A tech start-up recently announced that it has been granted seven U.S. patents for a system that applies a “deep learning” algorithm to examine corporate e-mail databases and flag those with message fields or attachments containing language that might increase risk for a company involved in a federal discrimination lawsuit.
The company says its goal is to help businesses avoid litigation by providing corporate counsel with early warning of litigation risk in their documentation troves, so the sources of potential trouble and questionable activities can be addressed before they become fodder for legal opponents.
“Out of just over 20,000 e-mails, it can cut it down to 0.25% for you to look at,” says Nick Brestoff, founder and CEO of Intraspexion and the inventor listed on all seven patents, although one medically-oriented patent was co-invented with his son, a doctor who envisions taking a similar approach to examining large volumes of electronic health records to correlate patient symptom complaints with diseases.
In e-mail exchanges, Brestoff says he was a California litigator for 38 years. Before law school, though, he says he received a BS in engineering systems from UCLA and an MS in environmental engineering science from Caltech. After retiring, he says he founded his company, Deep Learning, “and started my second childhood.”
Brestoff says in the initial application, the Deep Learning engine has been trained on categorized text from settled lawsuits. The engine uses the language that supported claims to “pattern match” that text with text contained in vast troves of emails within corporate databases.
Only the "related" emails and their scores are reported out for human review. “So the engine isn't substituting for a human; it's augmenting the reviewers intelligence by fishing up something a reviewer would care about from the vast data lake of digitized words,” Brestoff says.
Another potential application of the tool is product liability, which is one way the system could apply to construction, the inventor says. “When things go wrong and there's a failure [of a product], forensic engineers are called in to figure what happened and why.
After-the-fact it often is discovered that, internally, there was a conversation about a risk and the need for a recall, but ‘push back’ from a manager concerned about cost control quelled it. “But forensic engineers are also interested in prevention, and that's where Intraspexion may apply,” Brestoff adds,
“Deep Learning is a multi-layered neural network that also learns from mistakes and back-propagates to minimize errors, so, perhaps in the construction industry, there may be many text-based examples of warnings in post-incident reports.” The trigger language in such reports of settled incidents could be used to train a construction-defect pattern-matching algorithm to search company files for hidden trails that may help spot, and correct defects in the future.
“There may be a thousand post-incident reports concerning some similar category. Could any engineer working on similar project remember them? No. But a Deep Learning model of that risk can "pattern match" for it. It augments your intelligence so you can go from managing a lawsuit to investigating the risk of one, and go from being reactive, to being proactive.”

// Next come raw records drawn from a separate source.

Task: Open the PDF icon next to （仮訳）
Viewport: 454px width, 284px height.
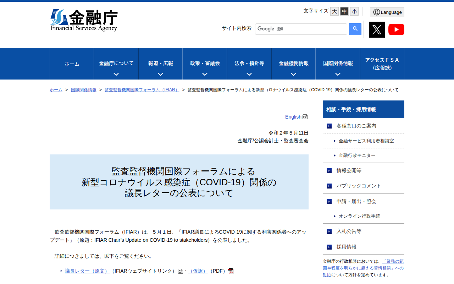Action: [x=231, y=271]
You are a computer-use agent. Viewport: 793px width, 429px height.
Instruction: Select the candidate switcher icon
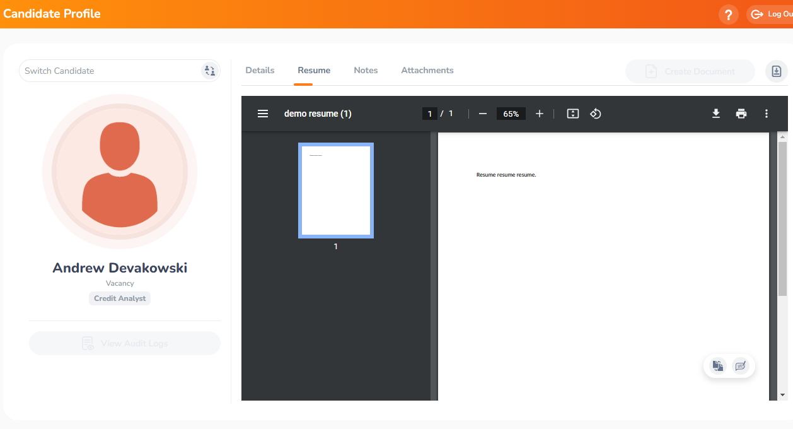(209, 71)
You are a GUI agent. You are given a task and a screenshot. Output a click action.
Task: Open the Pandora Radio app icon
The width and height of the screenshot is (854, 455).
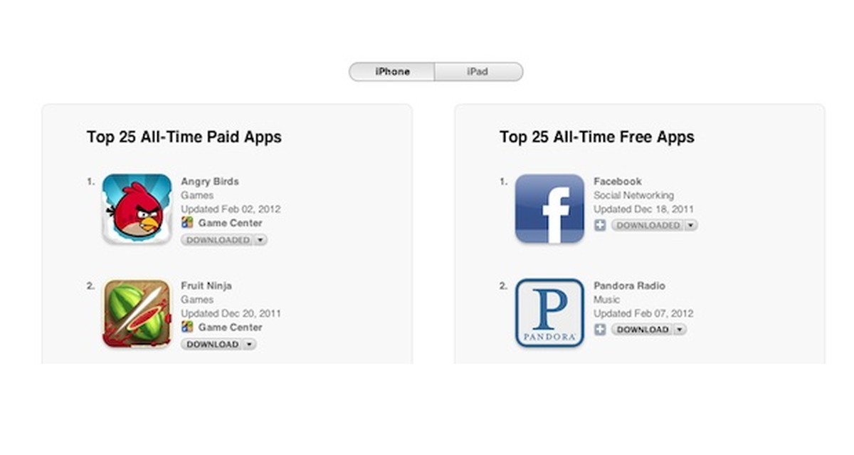tap(549, 313)
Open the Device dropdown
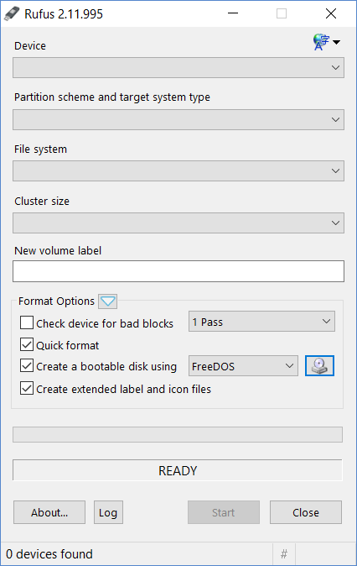Viewport: 357px width, 566px height. pos(179,67)
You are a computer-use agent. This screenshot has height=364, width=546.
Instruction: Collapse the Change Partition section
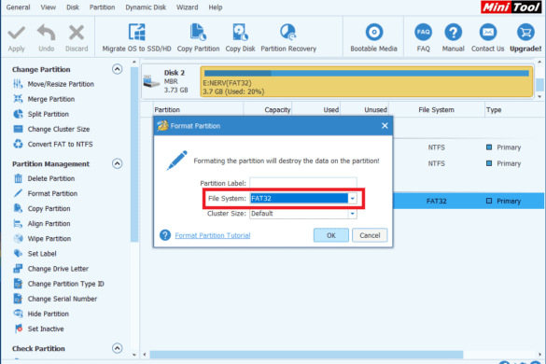[118, 69]
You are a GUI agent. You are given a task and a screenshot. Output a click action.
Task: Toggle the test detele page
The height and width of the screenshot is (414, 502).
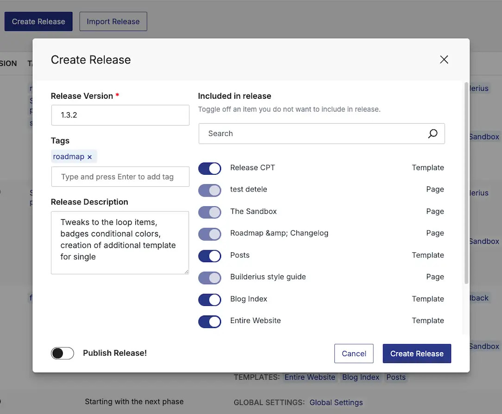tap(210, 190)
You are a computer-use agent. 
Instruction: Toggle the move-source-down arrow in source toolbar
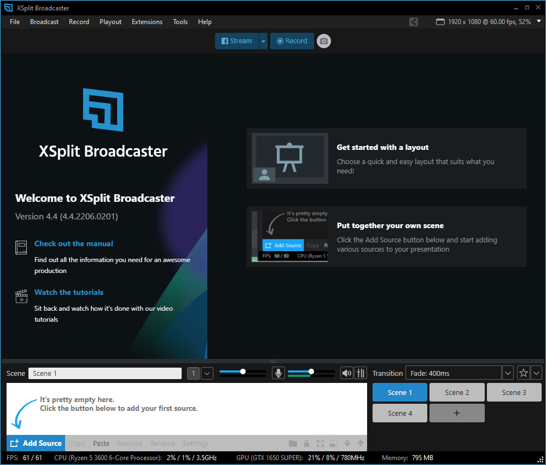[347, 443]
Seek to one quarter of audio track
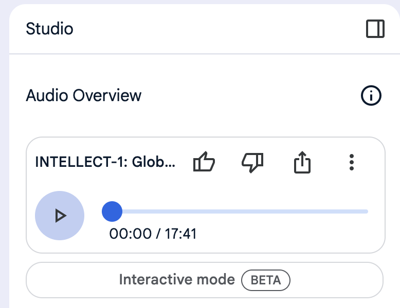The width and height of the screenshot is (400, 308). click(x=176, y=211)
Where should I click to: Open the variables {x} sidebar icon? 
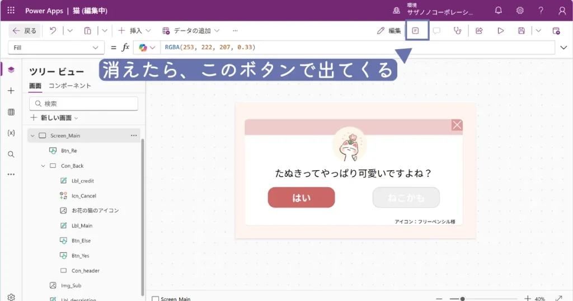[11, 133]
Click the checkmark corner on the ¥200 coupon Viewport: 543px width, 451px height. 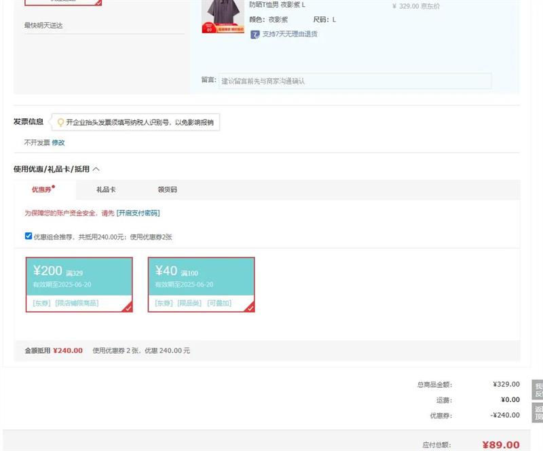pos(128,308)
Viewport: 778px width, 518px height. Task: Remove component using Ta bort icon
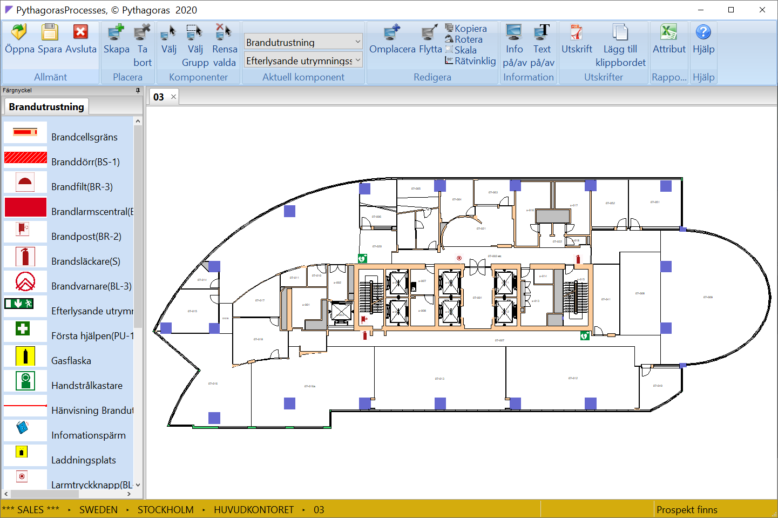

Although the initial focus is on employment discrimination, the company’s patent applications suggest many other purposes are anticipated. The patents contain 120 claims and cover implementations of Deep Learning to identify general risk, medical risk, entertainment risk, contract drafting risks, product defects, and one patent to support the identification of financial advantages like R & D tax credits.
Intraspexion offers to do a limited number of free pilot projects with corporate legal departments that have recently settled employment-discrimination lawsuits. Brestoff adds, Intraspexion is a "pre-revenue" startup, but "it has a functional system" and is in a pilot now with an NYSE-listed transportation conglomerate, whose name he would not disclose. "If you know of a construction company that's looking at Deep Learning now, I'd love to work with one,” he says.